One important aspect to bear in mind is that only about 66.6% of all studies showed all the primary outcomes required to populate 2 × 2 contingency tables. Data pertaining to the Se were presented in 77.7% of studies, Sp in 55.5%, PPV in 77.7%, NPV in 44.4%, LR+ and LR− in 22.2% of studies. This leads us to recommend that authors of screening studies include sufficient detail to calculate all psychometric properties to improve the quality of systematic reviews and future meta-analyses. It also would be valuable for authors of future studies to reflect on the question of why there is such a low percentage of primary studies that do provide those data. Some authors use caution in presenting psychometric properties when the negative cases cannot be confirmed to be true negatives. Although this is a notable limitation of cross-sectional screening studies, given that confirmatory evaluations are prohibitive in very large samples, it is likely that the number of truly negative cases greatly outnumbers those cases that will later be identified as false negatives, suggesting that interpreting the TN cell of the 2 × 2 matrix to be “presumed TN” is a reasonable assertion. Looking further at the omission of specific psychometric values, there is a remarkably low percentage of studies that include LR+ and LR−, as well as a number that do not report NPV. LR+ and LR− may not have been commonly included given that they were not emphasized in the American Academy of Pediatrics’ policy statement that highlighted the psychometric properties of Se and Sp. The reduced emphasis on NPV may be due to the fact that predictive value is affected by baserate of the disorder in the sample being studied (such as PPV and NPV may vary dramatically across sampling strategies), whereas Se and Sp are not influenced by base rate. We recommend that future studies report comprehensive psychometrics, in order to promote understanding of the findings. In addition, it is often difficult to ascertain characteristics of the study, study cohort, and technical aspects (Gatsonis and Paliwal 2006). In future studies, a unified approach is necessary in presenting results of screening research to avoid the inconsistency and heterogeneity observed.

The present results suggested improved screening accuracy when meta-analysis was restricted to a subset of studies with reduced heterogeneity (see Table 3 for a comparison of parameters for the complete meta-analysis and the subgroup meta-analysis). The subgroup findings add specific knowledge for clinicians and researchers regarding each tool used for toddler ASD screening.

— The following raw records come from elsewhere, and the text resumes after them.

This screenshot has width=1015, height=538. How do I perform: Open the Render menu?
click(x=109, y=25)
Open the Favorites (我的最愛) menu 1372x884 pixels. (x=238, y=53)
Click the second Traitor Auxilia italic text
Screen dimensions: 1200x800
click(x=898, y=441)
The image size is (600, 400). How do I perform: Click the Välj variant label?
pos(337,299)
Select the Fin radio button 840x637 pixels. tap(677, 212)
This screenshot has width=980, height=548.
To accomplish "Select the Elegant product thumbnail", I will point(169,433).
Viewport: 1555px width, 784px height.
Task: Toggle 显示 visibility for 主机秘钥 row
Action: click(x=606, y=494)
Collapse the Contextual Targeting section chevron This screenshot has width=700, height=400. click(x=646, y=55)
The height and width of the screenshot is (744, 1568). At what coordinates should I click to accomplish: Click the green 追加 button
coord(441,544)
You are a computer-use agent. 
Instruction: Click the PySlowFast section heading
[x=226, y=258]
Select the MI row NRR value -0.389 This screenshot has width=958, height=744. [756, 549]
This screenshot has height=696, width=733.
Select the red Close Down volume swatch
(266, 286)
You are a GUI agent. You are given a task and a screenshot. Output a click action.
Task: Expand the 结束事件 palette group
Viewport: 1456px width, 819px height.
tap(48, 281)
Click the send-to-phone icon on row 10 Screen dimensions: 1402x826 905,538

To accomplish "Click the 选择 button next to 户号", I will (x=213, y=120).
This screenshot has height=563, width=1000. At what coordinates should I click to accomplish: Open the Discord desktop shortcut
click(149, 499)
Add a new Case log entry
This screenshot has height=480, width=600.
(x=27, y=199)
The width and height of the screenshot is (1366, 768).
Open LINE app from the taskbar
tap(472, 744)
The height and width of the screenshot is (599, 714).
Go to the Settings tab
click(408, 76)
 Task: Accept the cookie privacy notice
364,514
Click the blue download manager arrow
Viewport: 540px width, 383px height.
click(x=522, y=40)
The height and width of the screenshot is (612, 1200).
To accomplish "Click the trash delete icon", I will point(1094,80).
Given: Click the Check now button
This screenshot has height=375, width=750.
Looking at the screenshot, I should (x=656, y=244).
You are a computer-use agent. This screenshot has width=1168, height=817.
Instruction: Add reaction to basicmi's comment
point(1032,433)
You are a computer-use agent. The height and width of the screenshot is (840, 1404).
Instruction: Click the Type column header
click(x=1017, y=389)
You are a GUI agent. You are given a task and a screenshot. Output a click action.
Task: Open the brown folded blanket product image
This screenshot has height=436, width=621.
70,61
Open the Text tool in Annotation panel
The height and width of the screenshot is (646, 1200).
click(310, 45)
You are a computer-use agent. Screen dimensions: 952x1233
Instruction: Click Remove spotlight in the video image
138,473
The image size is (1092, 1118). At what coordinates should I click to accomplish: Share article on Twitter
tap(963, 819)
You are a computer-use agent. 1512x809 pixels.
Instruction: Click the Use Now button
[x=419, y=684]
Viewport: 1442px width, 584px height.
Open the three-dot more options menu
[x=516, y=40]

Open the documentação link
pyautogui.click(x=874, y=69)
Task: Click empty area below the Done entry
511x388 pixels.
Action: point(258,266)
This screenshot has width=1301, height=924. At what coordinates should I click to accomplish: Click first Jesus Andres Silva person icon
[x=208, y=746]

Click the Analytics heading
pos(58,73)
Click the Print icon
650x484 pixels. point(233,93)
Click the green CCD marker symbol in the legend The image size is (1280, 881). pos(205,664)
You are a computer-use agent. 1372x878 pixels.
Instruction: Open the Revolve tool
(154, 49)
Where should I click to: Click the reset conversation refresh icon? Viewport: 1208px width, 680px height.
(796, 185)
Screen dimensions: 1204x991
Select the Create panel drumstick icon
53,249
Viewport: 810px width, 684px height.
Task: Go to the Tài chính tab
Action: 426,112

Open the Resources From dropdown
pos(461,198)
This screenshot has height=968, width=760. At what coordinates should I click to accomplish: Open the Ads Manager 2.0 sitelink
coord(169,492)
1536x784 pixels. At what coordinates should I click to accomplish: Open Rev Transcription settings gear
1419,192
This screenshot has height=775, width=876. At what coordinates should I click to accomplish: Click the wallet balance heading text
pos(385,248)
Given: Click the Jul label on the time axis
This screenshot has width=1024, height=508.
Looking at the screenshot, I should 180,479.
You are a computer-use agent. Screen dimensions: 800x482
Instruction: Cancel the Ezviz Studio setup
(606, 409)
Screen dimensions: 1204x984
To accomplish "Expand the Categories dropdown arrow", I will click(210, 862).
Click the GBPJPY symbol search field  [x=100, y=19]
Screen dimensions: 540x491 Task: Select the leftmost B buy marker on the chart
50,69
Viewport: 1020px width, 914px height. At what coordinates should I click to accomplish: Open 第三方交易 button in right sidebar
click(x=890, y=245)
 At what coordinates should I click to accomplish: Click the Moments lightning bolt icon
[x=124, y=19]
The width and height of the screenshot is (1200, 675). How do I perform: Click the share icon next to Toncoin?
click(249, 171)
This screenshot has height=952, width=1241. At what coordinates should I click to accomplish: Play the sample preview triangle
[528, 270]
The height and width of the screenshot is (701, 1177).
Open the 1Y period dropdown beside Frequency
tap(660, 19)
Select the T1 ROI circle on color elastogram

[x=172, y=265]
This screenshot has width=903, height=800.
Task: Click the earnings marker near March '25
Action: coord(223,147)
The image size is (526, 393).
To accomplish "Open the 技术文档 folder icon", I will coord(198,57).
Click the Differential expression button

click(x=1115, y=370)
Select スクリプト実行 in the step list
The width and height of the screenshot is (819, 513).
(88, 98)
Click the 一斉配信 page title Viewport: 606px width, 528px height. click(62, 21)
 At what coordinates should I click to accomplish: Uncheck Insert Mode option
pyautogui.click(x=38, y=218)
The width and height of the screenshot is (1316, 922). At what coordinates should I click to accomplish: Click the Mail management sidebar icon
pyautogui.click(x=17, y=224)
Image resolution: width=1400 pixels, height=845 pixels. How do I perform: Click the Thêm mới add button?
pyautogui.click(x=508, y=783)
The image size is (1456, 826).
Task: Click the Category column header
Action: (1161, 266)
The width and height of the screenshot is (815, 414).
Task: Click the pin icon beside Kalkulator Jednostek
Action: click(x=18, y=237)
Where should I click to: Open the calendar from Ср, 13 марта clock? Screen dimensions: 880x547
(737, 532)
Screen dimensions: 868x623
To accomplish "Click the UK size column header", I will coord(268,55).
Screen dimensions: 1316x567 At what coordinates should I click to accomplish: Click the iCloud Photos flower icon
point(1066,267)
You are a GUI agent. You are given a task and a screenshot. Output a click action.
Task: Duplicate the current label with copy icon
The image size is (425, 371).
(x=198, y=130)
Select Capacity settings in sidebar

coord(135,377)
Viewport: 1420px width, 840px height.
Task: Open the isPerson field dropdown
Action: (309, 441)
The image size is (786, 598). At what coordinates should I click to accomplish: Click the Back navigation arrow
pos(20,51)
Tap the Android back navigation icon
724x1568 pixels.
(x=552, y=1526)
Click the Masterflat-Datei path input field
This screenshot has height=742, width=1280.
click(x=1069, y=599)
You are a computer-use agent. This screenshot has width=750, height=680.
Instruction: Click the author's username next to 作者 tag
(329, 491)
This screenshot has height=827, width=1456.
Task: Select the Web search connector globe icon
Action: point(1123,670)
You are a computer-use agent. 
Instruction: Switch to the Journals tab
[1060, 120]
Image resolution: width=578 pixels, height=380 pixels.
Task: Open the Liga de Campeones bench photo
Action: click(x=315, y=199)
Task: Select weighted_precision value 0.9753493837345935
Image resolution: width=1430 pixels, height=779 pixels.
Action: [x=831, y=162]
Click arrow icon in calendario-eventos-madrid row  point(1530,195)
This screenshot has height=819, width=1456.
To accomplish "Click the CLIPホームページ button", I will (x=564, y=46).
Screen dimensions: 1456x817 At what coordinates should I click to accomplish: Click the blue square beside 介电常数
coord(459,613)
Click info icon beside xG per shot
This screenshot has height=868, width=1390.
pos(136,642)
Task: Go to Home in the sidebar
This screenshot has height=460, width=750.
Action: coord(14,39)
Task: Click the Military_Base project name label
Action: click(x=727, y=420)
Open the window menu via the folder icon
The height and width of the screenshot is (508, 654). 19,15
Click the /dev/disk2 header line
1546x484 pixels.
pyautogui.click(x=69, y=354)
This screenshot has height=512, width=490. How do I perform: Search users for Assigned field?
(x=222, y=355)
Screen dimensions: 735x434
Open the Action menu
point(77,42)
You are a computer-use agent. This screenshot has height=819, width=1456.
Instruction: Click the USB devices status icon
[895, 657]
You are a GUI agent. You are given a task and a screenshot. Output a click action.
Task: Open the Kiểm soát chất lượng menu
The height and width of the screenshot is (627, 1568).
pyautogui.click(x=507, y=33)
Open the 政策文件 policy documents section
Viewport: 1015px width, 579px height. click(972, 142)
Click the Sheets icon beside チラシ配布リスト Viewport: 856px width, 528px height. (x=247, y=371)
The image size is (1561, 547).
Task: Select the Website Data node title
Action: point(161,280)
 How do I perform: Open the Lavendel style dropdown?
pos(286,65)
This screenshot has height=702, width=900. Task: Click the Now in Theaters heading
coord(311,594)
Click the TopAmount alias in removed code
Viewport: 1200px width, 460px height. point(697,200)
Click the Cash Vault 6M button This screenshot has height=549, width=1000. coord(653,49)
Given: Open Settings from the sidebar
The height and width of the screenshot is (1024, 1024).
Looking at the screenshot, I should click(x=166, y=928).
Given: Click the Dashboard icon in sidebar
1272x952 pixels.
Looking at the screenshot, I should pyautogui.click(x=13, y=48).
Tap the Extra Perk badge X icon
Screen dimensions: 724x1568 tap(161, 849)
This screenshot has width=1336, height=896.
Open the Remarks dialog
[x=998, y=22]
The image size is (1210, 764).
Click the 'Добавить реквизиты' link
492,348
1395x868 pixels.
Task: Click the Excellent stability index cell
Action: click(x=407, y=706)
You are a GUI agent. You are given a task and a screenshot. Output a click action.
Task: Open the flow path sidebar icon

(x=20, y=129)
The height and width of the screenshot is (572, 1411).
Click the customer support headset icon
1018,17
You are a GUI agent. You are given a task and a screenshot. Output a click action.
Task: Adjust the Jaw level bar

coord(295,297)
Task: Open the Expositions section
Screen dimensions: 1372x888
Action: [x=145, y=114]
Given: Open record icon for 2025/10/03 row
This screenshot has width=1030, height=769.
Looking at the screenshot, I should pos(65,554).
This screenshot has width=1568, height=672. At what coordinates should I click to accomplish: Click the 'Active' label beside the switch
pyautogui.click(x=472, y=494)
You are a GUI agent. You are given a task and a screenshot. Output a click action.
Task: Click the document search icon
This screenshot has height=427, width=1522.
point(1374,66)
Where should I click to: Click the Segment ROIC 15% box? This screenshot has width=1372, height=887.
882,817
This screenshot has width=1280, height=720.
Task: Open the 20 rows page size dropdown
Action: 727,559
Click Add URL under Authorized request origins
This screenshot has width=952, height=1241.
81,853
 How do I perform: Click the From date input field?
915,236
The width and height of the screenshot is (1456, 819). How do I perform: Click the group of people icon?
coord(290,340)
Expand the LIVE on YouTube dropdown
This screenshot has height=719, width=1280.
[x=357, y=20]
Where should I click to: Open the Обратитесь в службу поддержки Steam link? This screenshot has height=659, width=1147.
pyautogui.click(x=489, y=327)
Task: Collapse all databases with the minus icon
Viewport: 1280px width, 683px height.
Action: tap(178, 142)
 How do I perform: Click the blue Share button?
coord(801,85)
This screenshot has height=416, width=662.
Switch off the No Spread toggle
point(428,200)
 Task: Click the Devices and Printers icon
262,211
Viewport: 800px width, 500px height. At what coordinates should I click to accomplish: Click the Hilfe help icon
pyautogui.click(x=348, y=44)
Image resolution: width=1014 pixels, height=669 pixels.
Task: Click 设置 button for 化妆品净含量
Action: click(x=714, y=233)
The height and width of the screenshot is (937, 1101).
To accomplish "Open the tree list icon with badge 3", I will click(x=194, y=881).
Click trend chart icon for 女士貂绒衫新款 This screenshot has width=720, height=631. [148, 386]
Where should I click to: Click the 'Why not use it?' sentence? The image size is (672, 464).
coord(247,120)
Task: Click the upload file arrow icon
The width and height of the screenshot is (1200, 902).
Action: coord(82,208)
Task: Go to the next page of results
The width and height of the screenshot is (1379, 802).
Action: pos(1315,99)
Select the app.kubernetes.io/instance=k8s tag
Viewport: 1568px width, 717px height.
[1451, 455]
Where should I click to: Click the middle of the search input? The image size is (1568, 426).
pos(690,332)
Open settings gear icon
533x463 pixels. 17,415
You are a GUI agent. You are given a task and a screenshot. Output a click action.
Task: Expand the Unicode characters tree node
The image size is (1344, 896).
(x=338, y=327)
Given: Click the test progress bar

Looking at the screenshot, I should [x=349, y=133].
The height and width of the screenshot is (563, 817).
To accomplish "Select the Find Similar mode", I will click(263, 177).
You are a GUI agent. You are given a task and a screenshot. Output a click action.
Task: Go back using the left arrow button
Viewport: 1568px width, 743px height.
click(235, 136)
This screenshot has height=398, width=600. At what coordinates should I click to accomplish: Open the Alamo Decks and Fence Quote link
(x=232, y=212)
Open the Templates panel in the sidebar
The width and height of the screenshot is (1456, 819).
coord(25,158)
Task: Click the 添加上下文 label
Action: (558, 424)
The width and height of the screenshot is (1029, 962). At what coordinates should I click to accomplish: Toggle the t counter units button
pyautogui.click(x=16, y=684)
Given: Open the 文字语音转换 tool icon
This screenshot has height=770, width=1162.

We have estimated parameters for each study in both meta-analyses (see Tables 4, 5). The results from subgroup analysis suggest that the Se of each individual study varied between 0.78 and 0.88. In those tables we also reported other important data, which could be a particular contribution for the clinicians in this field of study, such as the different cut-off points or the ‘accuracy parameter’, which measures the difference between TP and FP in each study and the prevalence. With respect to prevalence, we can say that it was estimated at or near 1% depending on the studies.

Finally, in the light of the results obtained by computing the summary measures with and without studies (shown as outliers Tables 3, 4, 5) we suggest that the tools used in Level 1 screening are adequate to detect ASD in the 14–36 age range. Thus, we confirm -in quantitative terms- the finding of the USPSTF that screening detects ASD.


A systemic review and meta-analysis of screening tools to detect ASD in toddlers determined that these measures detect ASD with high Se and Sp. Studies were restricted to low-risk samples in children younger than 3 years old, in order to evaluate the use of these screening tools in primary pediatric care. Given that children who start ASD-specific early intervention before age three have improved outcomes compared to children who go untreated prior to preschool, it is essential to disseminate strategies to improve the identification of the children in need of intervention as young as possible. Consistent with the recommendation of the American Academy of Pediatrics (Johnson et al. 2007) results of the current study show the validity of low-risk screening to identify ASD in children under 3 years old.